(Records from a data collection)
[start]
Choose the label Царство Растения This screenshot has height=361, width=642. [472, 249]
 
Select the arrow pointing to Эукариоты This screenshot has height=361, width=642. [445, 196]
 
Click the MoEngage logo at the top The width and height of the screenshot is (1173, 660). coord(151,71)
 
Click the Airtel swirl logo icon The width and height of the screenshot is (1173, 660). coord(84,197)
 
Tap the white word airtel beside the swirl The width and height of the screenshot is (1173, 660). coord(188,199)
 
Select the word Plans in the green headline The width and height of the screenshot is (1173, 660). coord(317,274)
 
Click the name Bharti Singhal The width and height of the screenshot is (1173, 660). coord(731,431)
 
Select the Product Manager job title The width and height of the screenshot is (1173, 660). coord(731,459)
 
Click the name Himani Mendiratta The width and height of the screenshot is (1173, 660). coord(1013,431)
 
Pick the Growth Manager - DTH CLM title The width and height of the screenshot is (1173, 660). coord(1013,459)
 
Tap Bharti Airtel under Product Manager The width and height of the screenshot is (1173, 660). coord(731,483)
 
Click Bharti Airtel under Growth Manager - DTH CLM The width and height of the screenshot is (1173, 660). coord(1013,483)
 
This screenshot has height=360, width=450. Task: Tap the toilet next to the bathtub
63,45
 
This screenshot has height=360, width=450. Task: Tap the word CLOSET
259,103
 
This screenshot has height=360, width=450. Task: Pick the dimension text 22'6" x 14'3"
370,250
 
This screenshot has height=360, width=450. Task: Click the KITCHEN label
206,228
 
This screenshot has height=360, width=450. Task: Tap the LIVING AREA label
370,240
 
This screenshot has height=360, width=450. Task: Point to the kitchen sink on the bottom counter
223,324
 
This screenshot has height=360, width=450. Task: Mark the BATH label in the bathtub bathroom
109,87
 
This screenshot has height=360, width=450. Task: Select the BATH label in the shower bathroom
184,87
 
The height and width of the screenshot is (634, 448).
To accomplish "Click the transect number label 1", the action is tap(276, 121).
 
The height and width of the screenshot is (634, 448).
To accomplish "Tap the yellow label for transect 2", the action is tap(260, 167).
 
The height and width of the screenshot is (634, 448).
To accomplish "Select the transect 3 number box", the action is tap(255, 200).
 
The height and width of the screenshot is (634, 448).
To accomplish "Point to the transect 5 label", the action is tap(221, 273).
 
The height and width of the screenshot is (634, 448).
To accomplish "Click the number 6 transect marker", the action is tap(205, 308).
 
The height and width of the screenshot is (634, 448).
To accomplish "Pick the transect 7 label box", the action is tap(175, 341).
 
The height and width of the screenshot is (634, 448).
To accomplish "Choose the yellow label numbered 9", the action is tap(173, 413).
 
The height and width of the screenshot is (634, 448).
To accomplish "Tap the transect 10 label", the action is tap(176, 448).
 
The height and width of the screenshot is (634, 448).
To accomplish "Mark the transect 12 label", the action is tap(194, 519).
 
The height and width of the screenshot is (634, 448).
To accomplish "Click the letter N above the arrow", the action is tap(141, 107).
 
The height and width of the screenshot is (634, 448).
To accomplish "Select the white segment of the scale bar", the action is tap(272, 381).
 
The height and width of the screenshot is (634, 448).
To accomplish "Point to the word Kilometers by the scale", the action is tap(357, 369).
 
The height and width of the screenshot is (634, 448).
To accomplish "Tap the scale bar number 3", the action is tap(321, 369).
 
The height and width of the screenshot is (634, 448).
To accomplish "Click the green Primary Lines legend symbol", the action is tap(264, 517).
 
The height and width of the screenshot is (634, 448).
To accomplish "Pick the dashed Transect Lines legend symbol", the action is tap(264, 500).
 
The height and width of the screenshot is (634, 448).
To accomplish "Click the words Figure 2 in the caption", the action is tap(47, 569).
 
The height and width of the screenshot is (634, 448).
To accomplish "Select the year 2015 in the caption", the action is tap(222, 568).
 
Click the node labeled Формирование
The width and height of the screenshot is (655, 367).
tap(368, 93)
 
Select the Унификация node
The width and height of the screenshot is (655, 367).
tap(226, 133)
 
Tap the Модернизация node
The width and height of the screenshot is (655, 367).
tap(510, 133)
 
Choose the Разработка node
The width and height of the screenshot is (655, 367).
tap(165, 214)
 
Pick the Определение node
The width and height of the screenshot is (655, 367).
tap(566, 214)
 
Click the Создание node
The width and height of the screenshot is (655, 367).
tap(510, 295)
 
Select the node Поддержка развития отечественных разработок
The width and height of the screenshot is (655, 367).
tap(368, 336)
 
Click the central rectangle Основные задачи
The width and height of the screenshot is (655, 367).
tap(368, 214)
[end]
Identify every line of the listing that contains the word "legend", and copy each one. Case counts.

To accomplish "Click the green Primary Lines legend symbol", the action is tap(264, 517).
To accomplish "Pick the dashed Transect Lines legend symbol", the action is tap(264, 500).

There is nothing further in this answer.